Filter the entries down to the lines holding "デジマース共催", then copy those lines.

* **INPUT DATA**
= Beginning of Section =

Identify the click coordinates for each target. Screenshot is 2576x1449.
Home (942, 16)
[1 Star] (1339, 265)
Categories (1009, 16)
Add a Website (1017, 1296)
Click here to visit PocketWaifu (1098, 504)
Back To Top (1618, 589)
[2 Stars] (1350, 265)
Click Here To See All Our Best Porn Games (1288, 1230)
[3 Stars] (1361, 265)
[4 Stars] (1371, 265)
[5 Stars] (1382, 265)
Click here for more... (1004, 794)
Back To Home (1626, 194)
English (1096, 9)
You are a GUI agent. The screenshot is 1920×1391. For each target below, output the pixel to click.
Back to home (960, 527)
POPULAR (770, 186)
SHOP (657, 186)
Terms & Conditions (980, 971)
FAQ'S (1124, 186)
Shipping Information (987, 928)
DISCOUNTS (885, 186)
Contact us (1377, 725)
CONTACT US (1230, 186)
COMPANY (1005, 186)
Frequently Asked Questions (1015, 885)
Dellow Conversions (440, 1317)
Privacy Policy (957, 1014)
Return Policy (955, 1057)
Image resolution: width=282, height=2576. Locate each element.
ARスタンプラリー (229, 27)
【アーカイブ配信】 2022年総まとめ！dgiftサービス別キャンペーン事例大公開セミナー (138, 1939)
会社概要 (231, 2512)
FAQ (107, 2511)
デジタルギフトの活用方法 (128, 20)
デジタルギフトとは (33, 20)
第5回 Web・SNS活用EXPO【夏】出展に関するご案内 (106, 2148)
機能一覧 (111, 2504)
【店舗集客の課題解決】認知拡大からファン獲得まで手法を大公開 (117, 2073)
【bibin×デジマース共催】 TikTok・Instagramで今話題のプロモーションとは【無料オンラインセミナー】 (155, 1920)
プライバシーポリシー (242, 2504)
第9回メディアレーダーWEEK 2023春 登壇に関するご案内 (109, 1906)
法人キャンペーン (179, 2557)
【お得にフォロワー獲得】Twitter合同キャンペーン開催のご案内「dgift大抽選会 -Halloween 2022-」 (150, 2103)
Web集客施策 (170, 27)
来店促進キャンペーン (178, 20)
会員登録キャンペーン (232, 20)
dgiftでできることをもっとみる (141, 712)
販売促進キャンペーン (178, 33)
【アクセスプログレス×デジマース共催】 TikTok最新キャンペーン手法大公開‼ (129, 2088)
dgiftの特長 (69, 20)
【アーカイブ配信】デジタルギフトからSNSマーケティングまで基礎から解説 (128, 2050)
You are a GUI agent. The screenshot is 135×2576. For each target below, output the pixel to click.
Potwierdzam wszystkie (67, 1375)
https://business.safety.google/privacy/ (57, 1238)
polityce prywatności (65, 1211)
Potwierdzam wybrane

= End of Section =

* **ANSWER BELOW**
【bibin×デジマース共催】 TikTok・Instagramで今話題のプロモーションとは【無料オンラインセミナー】 (155, 1920)
【アクセスプログレス×デジマース共催】 TikTok最新キャンペーン手法大公開‼ (129, 2088)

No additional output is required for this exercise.